For whom is Heliospan useful?
Heliospan can maximize its benefits wherever large unstructured data volumes are present. This is now the case in almost all industries (Financial, Media, Government and many more). Areas in which Heliospan has already proven itself successfully are:
- online media publisher uses Heliospan for a better customer experience and automating the tagging and clustering of content like www.inside-it.ch
- collection of several thousands of health related articles were made searchable semantically and with the help of Heliospan.
Contact Tobias if you want to have a chat about Heliospan.
Do you know that? Semantic search – topic modelling – word association mining? If not please keep on reading.
Semantic Search Engine
The core and most important module of Heliospan is the state-of-the-art semantic search and explore engine. It enables users to browse and link words, paragraphs and documents based on their meaning and not just by doing classical string comparison or N-gram vector space model. Heliospan uses deep learning to build vector representations of not only the words, but also on paragraphs and whole documents. In the scientific literature this technique is known as Word2Vec and Word2Doc. By training the documents vectors at the same time as the word embeddings, allows Heliospan to connect meaning from a single word, to paragraphs to documents.

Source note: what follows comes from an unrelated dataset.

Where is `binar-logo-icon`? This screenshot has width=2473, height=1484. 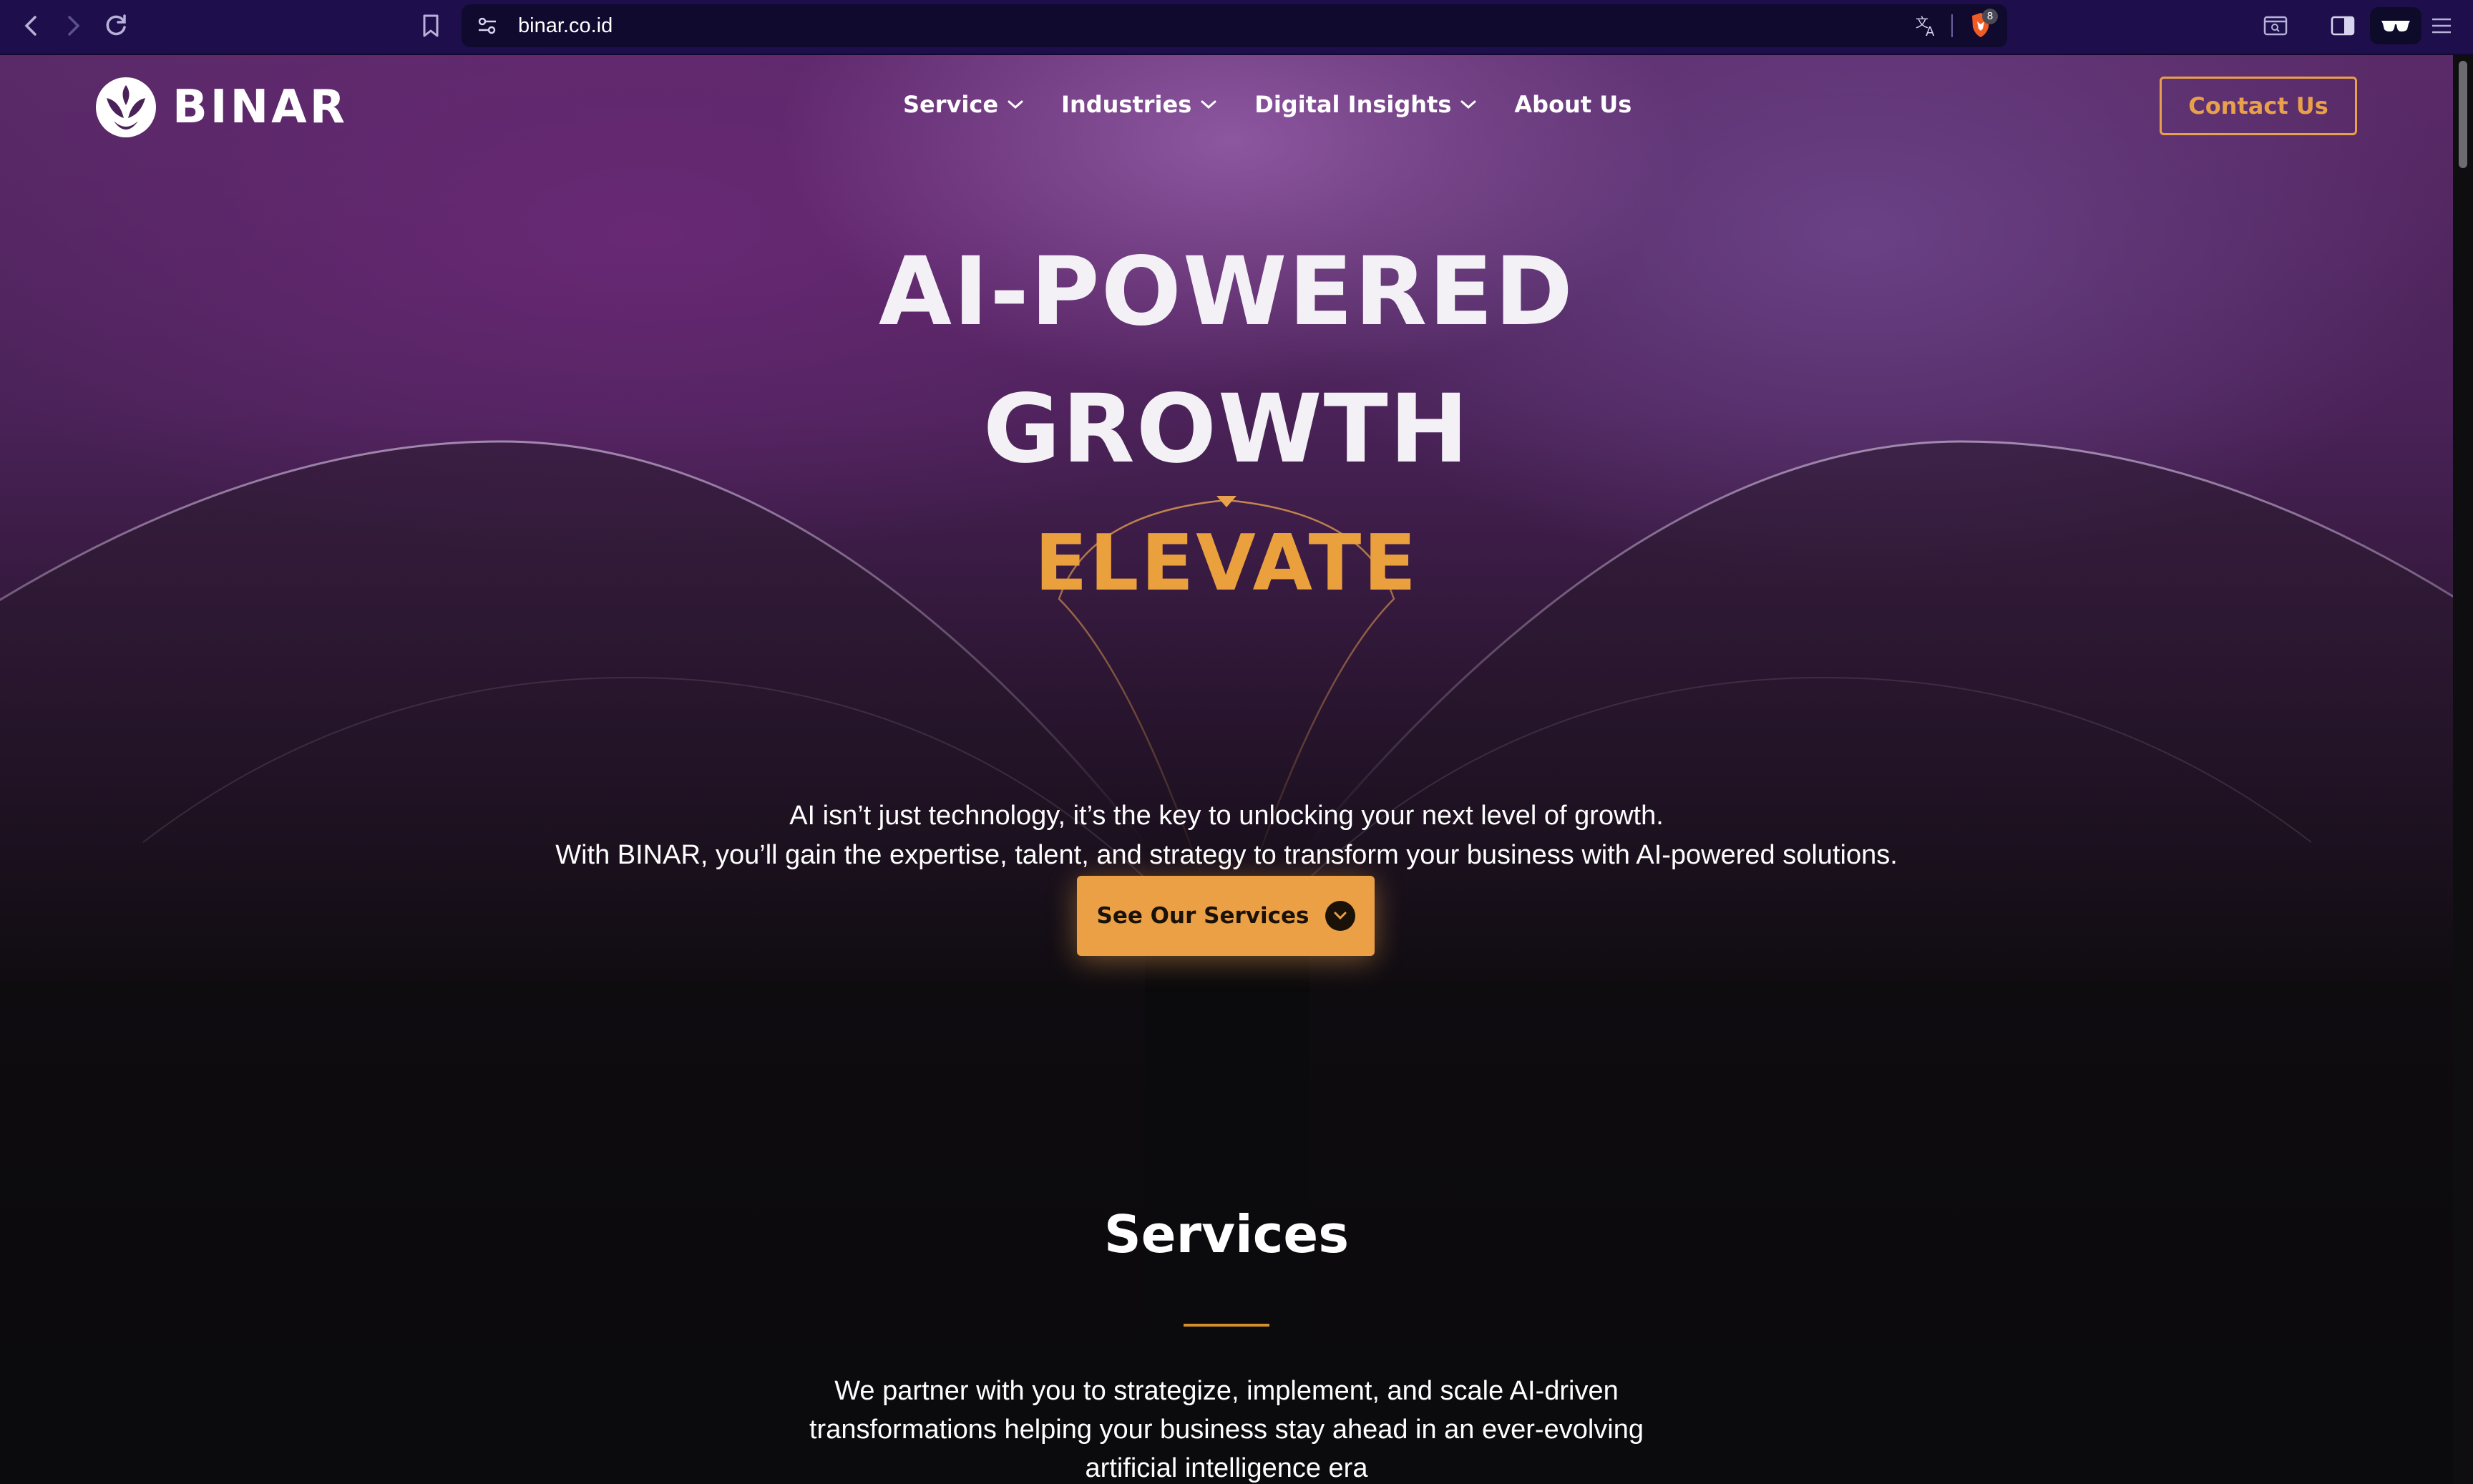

To have a better way of managing the explosion of electronic documents, it requires new technologies that deal with automatically organising, searching, indexing, and browsing large collections of unstructured text. Heliospan can cluster a large set of unstructured documents into topics and returns for each cluster the most relevant words of that topic. These words can be seen as automatically discovered tags, a summary of the topic in just a few words. The word clouds can be used as an entry point for the user to browse and navigate through a document archive. Another use case is to use topic modelling for having a quick overview of what is trending in the news, twitter, or any other streaming data source.
Word Association Mining
Words with strong syntagmatic relations usually tend to co-occur frequently together while having relatively low individual occurrence. There are many applications where syntagmatic relation mining is important. For example, in retrieval, words that have strong syntagmatic relations with the original query words can be used to expand the search query in order to enhance retrieval results. Another application is opinion summarization; for example, we can extract the top K syntagmatically related words to “iPhone 11” from a corpus of customer reviews in order to summarise the users’ feedback. Knowledge of word association can be helpful in clustering words that are related to each other.
The techniques used to mine word associations can be generally classified into two categories. The first is hypothesis testing, where statistical tests are used to determine if the co-occurrence of two words happened by chance or due to an actual correlation. The second category is information-theoretic and is based on measures such as mutual information. This method is part of Heliospan.
Name Entity Recognition
Name entity recognition (NER) is the ability to identify the names of things, such as people, companies or locations in a text. NER is an important area of research in machine learning and natural language processing (NLP), because it can be used to answer many real-world questions, such as: “Does a tweet contain the name of a person”, “does the tweet also provide his current location”, “which companies were mentioned in a news article” or “were specified products mentioned in complaints or reviews?” NER is integrated in Heliospan and part of active research. Note that at this moment, only the English language is supported.